▶ _Exercise_
Reproduce the kidney surgery post from the words "I have a few" through "this difficult time.", swapping "photographers" for "colleagues".

═════ Quoted passage ═════

I remember the first time I was asked about my kidney. It was during a routine ultrasound while I was pregnant with Gavin and the doctor said “your right kidney is funny looking”. That’s it. I didn’t think too much about it, I was over the moon excited about my pregnancy and I felt totally fine. A few months after I delivered Gavin I was sent for a MRI and they discovered a cyst inside my kidney. At this point, it was only 4cm and they decided to keep an eye on it. Then we found out I was pregnant again! Without going into too much detail, I had some kidney related complications at around 19 weeks and while I was in the hospital, I had another MRI – this time the cyst had grown to 8cm. There was not much they could do at that point, I was pregnant and feeling fine. Recently, I had another MRI and the cyst has grown to 12 x 8 cm. It has taken over my entire kidney and my left kidney is doing most of the work. I still have no side effects from this but the cyst is quite complicated and needs to be removed. Because it’s in the center of my kidney, my entire right kidney needs to be removed as well. After that they will send it away to pathology and we will wait for the results and go from there.

How do I feel? I’m fully terrified. I’m pretty sad. I just want to be o.k for my family. I try not to think about it too much because that’s when things get crazy and I’m awake all night going through different scenarios in my head. Kate is so young…and Gavin is so busy…and although I’m SO thankful I have an amazing husband, I worry about how crazy the next few weeks will be for him.

My surgery is scheduled for next week – it is all happening so quickly. I will be in the hospital for around 5 days and then I will be recovering at home for a few months. I keep wondering how I can heal faster so that I can go back to work – I have weddings to shoot, I have families to make memories for. But I just need to rest. Heal. Let me body get used to only 1 kidney. I need to do all the things I would tell a friend to do if they were going through this. Work can come later. Take care of yourself and your family.

Jennifer Lee Photography has been around for 8 whole years! Every year more successful than the last. You guys are so amazing – so faithful and supportive! I know you will be right here waiting for me when I’m healed. I am so so grateful.

I have a few amazing photographers in my life that have stepped up and offered to help during this time. They will help to keep my business running  and I’m so so excited to sit back and watch the magic happen.

Thank you again for all of your love and support. I’m so lucky to have such supportive fans rooting for me during this difficult time.

═════ Excerpted data ═════

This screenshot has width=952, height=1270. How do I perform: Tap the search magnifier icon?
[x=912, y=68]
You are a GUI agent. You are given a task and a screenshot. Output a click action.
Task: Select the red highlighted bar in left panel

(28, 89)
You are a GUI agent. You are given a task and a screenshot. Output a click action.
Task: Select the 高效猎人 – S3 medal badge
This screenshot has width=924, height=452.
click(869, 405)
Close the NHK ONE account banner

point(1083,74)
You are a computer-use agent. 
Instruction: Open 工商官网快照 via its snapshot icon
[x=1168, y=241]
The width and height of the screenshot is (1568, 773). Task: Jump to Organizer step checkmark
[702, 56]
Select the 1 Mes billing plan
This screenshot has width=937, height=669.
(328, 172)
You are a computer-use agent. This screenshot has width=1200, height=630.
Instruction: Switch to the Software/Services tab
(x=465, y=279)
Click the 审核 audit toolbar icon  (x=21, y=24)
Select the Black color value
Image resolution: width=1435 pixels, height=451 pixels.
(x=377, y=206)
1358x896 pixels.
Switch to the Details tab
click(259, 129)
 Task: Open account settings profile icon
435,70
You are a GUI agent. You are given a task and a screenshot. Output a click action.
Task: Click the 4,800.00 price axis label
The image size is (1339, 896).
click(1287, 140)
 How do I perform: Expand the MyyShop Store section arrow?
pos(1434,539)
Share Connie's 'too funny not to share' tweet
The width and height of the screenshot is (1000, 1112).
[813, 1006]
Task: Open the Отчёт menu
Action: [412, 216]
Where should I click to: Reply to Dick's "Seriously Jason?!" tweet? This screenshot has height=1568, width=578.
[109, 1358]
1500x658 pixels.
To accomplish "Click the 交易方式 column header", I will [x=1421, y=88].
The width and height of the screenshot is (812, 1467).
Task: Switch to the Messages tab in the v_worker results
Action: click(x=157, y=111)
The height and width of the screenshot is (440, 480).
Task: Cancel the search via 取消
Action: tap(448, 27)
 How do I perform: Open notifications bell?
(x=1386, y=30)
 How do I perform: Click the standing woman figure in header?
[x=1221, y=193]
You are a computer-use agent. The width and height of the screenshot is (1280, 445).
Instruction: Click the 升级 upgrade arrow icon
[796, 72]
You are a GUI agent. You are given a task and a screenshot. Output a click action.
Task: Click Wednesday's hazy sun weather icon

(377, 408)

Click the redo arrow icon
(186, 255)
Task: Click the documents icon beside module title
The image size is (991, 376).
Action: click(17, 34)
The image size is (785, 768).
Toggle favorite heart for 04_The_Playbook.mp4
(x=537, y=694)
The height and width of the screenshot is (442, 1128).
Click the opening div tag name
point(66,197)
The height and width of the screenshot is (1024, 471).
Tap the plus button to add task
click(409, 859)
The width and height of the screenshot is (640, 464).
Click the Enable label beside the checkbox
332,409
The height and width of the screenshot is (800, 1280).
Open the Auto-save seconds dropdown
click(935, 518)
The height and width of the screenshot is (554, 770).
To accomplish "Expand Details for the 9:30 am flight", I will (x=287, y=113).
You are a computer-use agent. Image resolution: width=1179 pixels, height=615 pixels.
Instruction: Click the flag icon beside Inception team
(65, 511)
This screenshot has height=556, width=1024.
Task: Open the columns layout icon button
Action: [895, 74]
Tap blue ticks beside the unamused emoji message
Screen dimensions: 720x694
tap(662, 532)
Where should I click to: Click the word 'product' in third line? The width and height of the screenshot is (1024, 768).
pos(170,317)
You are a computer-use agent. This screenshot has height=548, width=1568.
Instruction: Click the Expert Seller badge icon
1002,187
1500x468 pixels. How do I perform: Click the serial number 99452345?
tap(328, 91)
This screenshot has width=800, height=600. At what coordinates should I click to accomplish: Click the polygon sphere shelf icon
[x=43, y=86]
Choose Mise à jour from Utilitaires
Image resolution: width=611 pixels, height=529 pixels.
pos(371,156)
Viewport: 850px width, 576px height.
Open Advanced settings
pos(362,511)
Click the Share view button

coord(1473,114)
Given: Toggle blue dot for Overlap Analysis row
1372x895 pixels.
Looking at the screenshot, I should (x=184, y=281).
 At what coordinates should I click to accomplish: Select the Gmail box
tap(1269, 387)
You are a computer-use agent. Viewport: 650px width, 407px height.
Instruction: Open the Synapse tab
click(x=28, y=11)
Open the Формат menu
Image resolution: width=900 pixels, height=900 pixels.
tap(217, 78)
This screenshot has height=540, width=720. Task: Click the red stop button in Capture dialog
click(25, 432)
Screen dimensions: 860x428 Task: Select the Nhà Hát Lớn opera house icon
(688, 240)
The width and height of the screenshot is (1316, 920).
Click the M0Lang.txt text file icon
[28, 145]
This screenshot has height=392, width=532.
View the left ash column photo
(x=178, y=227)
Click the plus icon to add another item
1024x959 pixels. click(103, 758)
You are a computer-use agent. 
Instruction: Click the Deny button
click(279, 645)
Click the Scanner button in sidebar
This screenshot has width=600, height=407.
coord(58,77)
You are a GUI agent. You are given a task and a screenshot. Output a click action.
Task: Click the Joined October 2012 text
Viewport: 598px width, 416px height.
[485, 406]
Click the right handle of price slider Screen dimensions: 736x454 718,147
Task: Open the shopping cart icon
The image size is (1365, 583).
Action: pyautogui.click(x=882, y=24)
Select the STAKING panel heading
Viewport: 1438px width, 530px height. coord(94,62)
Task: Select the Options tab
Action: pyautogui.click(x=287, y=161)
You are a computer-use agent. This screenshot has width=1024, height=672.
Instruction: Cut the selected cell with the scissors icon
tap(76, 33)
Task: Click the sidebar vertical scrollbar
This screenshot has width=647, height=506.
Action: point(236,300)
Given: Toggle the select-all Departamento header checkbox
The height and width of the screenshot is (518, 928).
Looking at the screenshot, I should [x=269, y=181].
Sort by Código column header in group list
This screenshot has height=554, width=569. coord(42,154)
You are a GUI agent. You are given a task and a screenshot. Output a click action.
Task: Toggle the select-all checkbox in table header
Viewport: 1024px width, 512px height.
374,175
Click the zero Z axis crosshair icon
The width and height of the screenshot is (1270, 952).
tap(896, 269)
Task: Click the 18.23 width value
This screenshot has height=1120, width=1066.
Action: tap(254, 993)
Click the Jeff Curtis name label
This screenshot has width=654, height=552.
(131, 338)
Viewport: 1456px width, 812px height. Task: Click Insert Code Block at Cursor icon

═════

▶ _Written solution_
I have a few amazing colleagues in my life that have stepped up and offered to help during this time. They will help to keep my business running  and I’m so so excited to sit back and watch the magic happen.

Thank you again for all of your love and support. I’m so lucky to have such supportive fans rooting for me during this difficult time.